▶ _Tâches_
(a) En quelle année l'Icann a-t-elle été créée, d'après l'extrait sur la gouvernance d'Internet ?
(b) Quelles pratiques de la colonisation européenne l'extrait sur la gouvernance d'Internet présente-t-il comme reproduites par ce système ?
(c) Reproduisez fidèlement, dans l'extrait sur la gouvernance d'Internet, le passage allant de « Et si une extension » jusqu'à « des critères opaques. ».

Et si une extension est mondialement populaire, elle devient de facto un monopole mondial hors concurrence. D'où les tarifs abusifs et la capacité de sélectionner les clients de domaines sur des critères opaques.

Comme dans le cas des Gafa, ce système est une réplique de la colonisation par les Européens aux 18e et 19e siècles : appropriation des ressources des colonisés (noms), introduction de règles ou de méthodes profitables aux colons, vente aux colonisés de services ou produits (système de noms de domaines, ou DNS)... constitués de leurs propres ressources.

Le modèle Open-Root que j'ai créé est différent de la location auprès de l'Icann de noms de domaine : nos clients achètent et sont propriétaires des extensions qu'ils choisissent (des "registres" au sens Internet) ; ils peuvent alors créer gratuitement les domaines de leur choix. Nous comptons une trentaine de clients, à majorité des organismes sans but lucratif.

Une gouvernance multi-pays de l'Internet est-elle vraiment possible ?

Le poids lourd de la gouvernance du Net est la gestion des noms de domaine, centralisée sous le contrôle de l'Icann. Cette société privée californienne a été créée en 1998 pour garder l'Internet sous le contrôle du gouvernement américain, sans que cela suscite trop de protestations des autres États ni de la population à mentalité libérale des milieux de la recherche étasuniens.

L'idée était d'apparaître comme le bon samaritain, alors que le plan réel était de développer un outil d'espionnage mondial : il a été suivi avec précision Cette partie de l'Icann est trop essentielle à la stratégie de dominance du gouvernement des États-Unis pour être placée sous une autre autorité.

▶ _Jeu de données_
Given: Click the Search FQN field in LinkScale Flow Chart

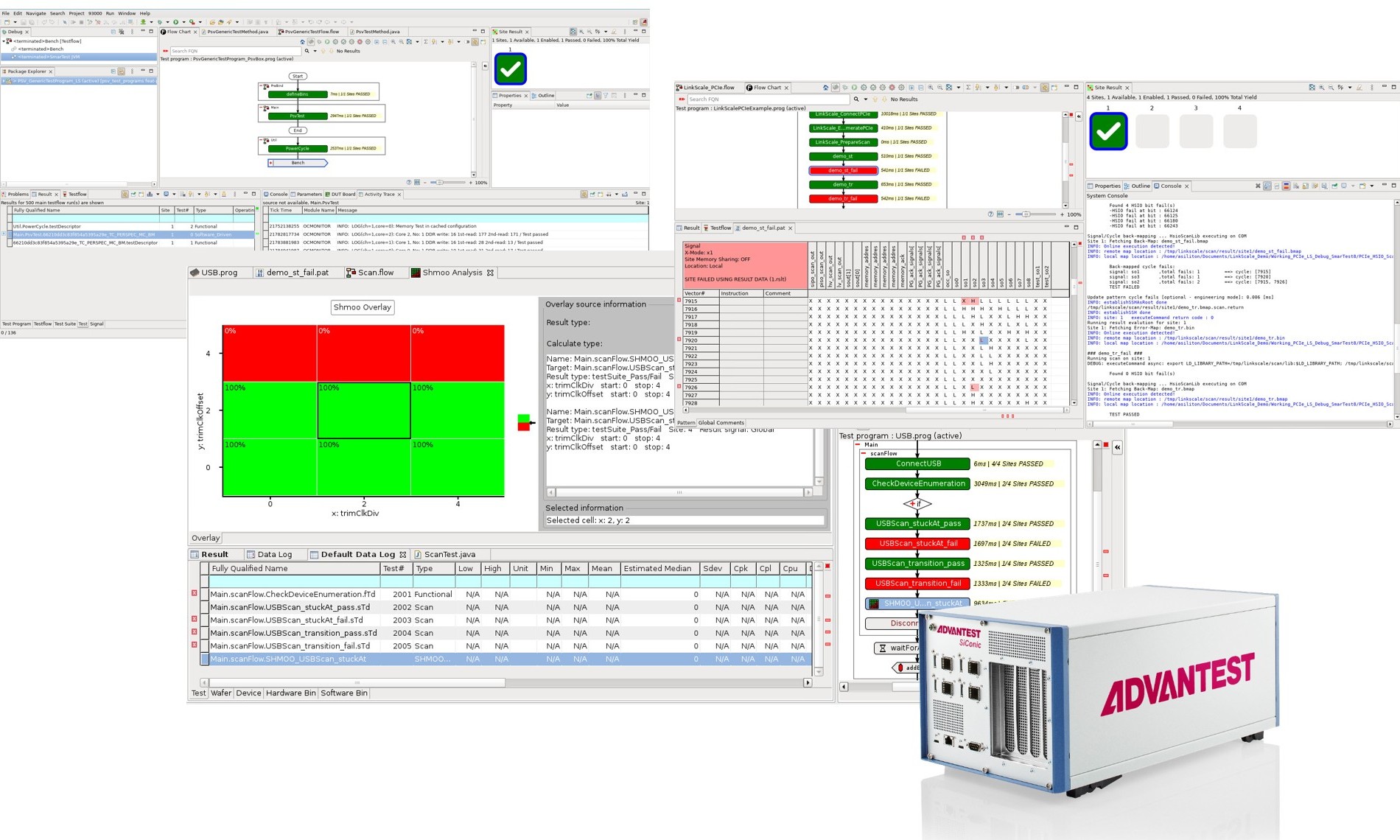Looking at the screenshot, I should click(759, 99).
--
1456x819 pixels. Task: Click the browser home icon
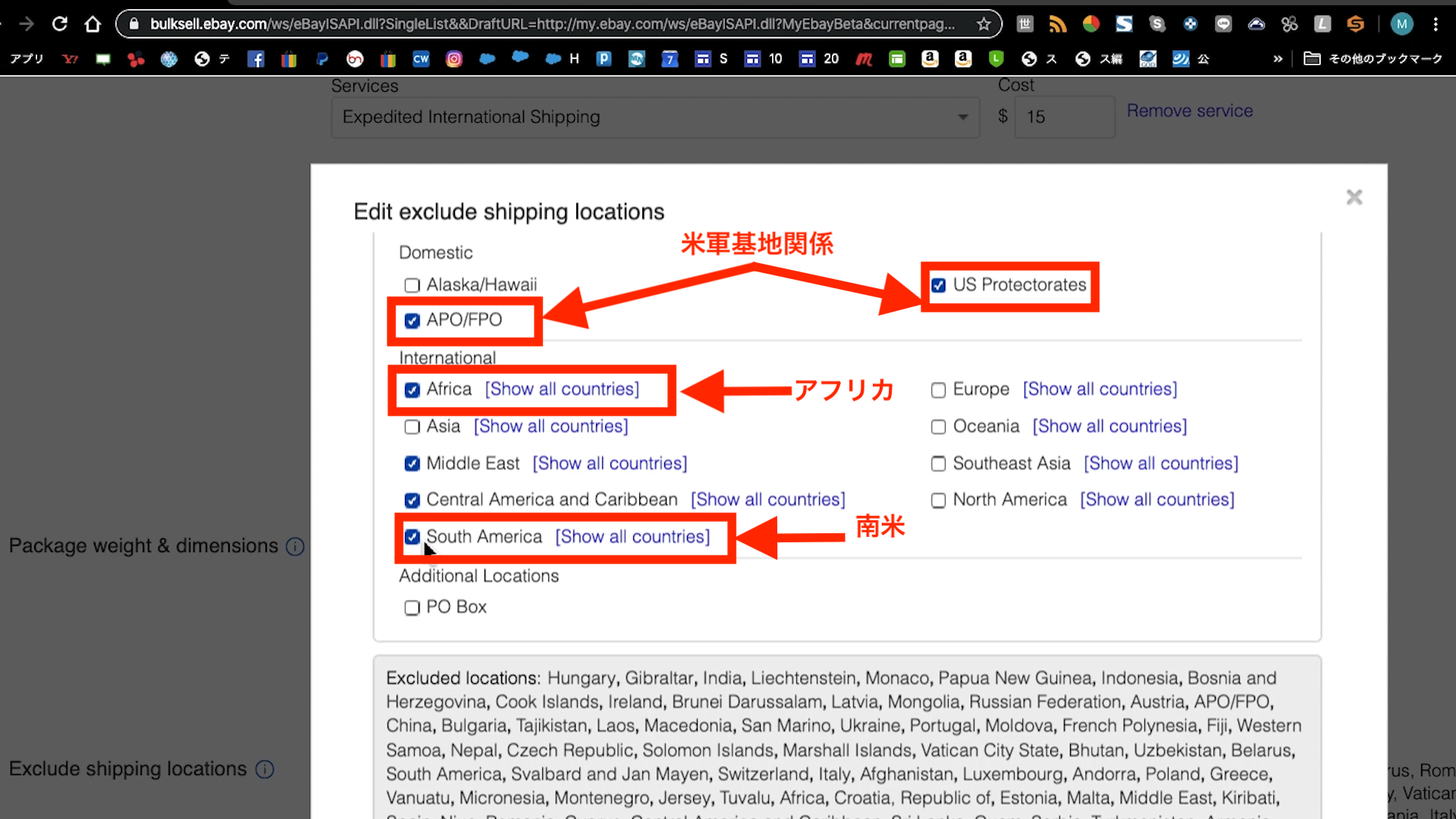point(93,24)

▶ _Réponses_
(a) En 1998.

(b)
- L'appropriation des ressources des colonisés (noms)
- L'introduction de règles ou de méthodes profitables aux colons
- La vente aux colonisés de services ou produits (système de noms de domaines, ou DNS) constitués de leurs propres ressources

(c)
Et si une extension est mondialement populaire, elle devient de facto un monopole mondial hors concurrence. D'où les tarifs abusifs et la capacité de sélectionner les clients de domaines sur des critères opaques.